Copy out each of these records word for word, with nothing changed.

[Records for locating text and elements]
§
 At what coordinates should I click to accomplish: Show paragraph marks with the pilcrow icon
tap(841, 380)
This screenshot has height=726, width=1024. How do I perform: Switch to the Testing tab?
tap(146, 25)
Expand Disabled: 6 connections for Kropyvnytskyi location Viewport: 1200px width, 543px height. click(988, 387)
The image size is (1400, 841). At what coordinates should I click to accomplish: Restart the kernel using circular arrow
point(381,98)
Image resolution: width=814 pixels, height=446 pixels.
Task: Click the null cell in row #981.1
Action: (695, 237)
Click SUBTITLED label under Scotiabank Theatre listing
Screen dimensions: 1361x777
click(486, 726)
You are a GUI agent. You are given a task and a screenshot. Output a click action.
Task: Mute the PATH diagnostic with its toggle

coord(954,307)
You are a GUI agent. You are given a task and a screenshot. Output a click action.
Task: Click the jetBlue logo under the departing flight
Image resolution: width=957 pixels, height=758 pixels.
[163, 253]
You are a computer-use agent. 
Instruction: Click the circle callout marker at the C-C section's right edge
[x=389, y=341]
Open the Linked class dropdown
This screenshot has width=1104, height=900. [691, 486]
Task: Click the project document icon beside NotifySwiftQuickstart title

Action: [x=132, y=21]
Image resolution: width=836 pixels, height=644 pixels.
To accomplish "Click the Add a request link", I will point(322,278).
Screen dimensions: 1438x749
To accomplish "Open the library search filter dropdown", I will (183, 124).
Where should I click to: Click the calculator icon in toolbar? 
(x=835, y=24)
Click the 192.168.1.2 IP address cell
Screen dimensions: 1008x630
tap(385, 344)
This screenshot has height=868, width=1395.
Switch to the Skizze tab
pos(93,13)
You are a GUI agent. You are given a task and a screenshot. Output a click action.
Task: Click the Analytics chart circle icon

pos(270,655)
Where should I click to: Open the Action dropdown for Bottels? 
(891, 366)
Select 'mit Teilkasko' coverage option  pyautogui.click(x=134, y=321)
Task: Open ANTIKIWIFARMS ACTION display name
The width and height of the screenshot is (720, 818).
§
Task response:
 At what coordinates should I click to accomplish: Show paragraph marks with the pilcrow icon
tap(841, 380)
This screenshot has height=726, width=1024. How do I perform: Switch to the Testing tab?
tap(146, 25)
Expand Disabled: 6 connections for Kropyvnytskyi location Viewport: 1200px width, 543px height. click(988, 387)
The image size is (1400, 841). At what coordinates should I click to accomplish: Restart the kernel using circular arrow
point(381,98)
Image resolution: width=814 pixels, height=446 pixels.
Task: Click the null cell in row #981.1
Action: (695, 237)
Click SUBTITLED label under Scotiabank Theatre listing
Screen dimensions: 1361x777
click(486, 726)
You are a GUI agent. You are given a task and a screenshot. Output a click action.
Task: Mute the PATH diagnostic with its toggle

coord(954,307)
You are a GUI agent. You are given a task and a screenshot. Output a click action.
Task: Click the jetBlue logo under the departing flight
Image resolution: width=957 pixels, height=758 pixels.
[163, 253]
You are a computer-use agent. 
Instruction: Click the circle callout marker at the C-C section's right edge
[x=389, y=341]
Open the Linked class dropdown
This screenshot has width=1104, height=900. [691, 486]
Task: Click the project document icon beside NotifySwiftQuickstart title

Action: [x=132, y=21]
Image resolution: width=836 pixels, height=644 pixels.
To accomplish "Click the Add a request link", I will point(322,278).
Screen dimensions: 1438x749
To accomplish "Open the library search filter dropdown", I will (183, 124).
Where should I click to: Click the calculator icon in toolbar? 
(x=835, y=24)
Click the 192.168.1.2 IP address cell
Screen dimensions: 1008x630
tap(385, 344)
This screenshot has height=868, width=1395.
Switch to the Skizze tab
pos(93,13)
You are a GUI agent. You are given a task and a screenshot. Output a click action.
Task: Click the Analytics chart circle icon

pos(270,655)
Where should I click to: Open the Action dropdown for Bottels? 
(891, 366)
Select 'mit Teilkasko' coverage option  pyautogui.click(x=134, y=321)
Task: Open ANTIKIWIFARMS ACTION display name
The width and height of the screenshot is (720, 818).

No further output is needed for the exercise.